What then would be the value for trainees if the medical mission in Kolli became more oriented towards health education? Providing health education interventions in a developing country would be an excellent opportunity for trainees to become more skilled in key physician-competencies (defined for example in the CANMEDS roles) [15], particularly as health advocates, communicators, better scholars and medical experts. While helping develop educational initiatives that can impact health practices, trainees would learn to become stronger health advocates. By finding common ground with patients of different practices, beliefs and knowledge, using a patient-centered approach, medical trainees would become more effective and culturally sensitive communicators. Medical trainees would also enhance their clinical and public health knowledge appropriate to the given context while practicing exchanging and translating relevant knowledge to the host community.

It is important that future health education activities involve community leaders, as they provide valuable insight and can help catalyze change in attitudes and practices. Up until now, this medical mission’s work in Kolli has very much focused on women. It is important to also target men with educational interventions, as they remain the decision-makers in the home. Including men and women can help foster dialogue. Specifically, a future goal in the University of Ottawa medical team’s activities should be to sensitize men to family planning.

This study was conducted within the context of an academic medical mission. The results highlight the importance of working in partnership with the local host community. This is one of the best ways to identify and respond to health needs in keeping with a patient and communitycentred approach of primary care. Community participatory interventions are a useful approach to involve and empower community members to find solutions that address their health needs. Also, at a time when global health curricula are multiplying, and medical faculties are trying to establish goals for international electives, a needs assessment study allows such medical missions to shape objectives for all stakeholders: both the host community it serves and the physiciansin- training. Developing educational initiatives aimed at the community would provide the opportunity for medical trainees to increase clinical knowledge, while also developing advocacy and communication skills that are essential to strong and competent physicianship.
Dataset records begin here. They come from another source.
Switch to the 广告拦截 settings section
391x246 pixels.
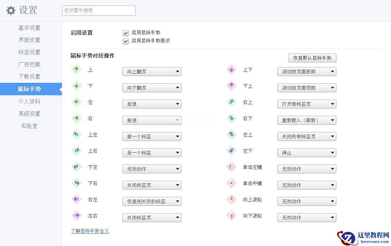pos(29,64)
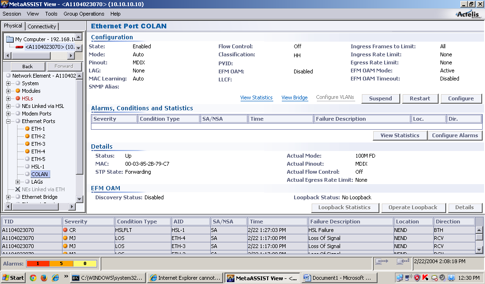
Task: Click the Restart button for COLAN port
Action: (x=420, y=98)
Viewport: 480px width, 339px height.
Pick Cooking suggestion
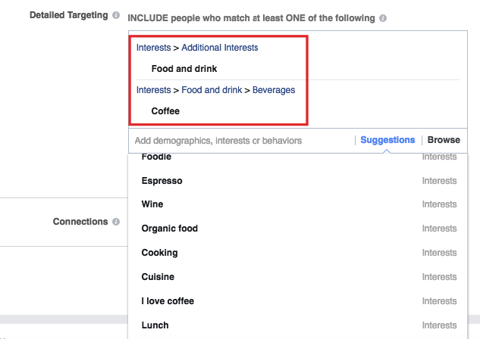298,253
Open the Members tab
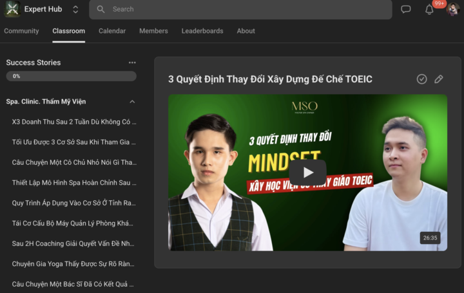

Authors would like to thank Ms. Jen Creer for her most helpful support in the linguistic review of this manuscript.


Interview guide for focus-group discussion and semi-structured interviews*

1. What health issues do you feel most affect women of the community?

2. Do women of the community know prevention related to these health issues?

3. Which challenges or limitations, in your opinion, may affect the incidence of these health issues?

4. Which beliefs or practices, in your opinion, may impact the occurrence of these health issues?

5. Do women in the community consult medically within a reasonable delay? What impacts the delay to consult?

6. Are there local activities or interventions that aim to prevent these health issues that are most important to women of the community? If so, what affects participation of women in these activities or interventions?

7. Which solutions would you propose to help address these priority health issues?

*In focus-group discussion, questions were re-phrased to include the pronoun “you” instead of “women of the community”.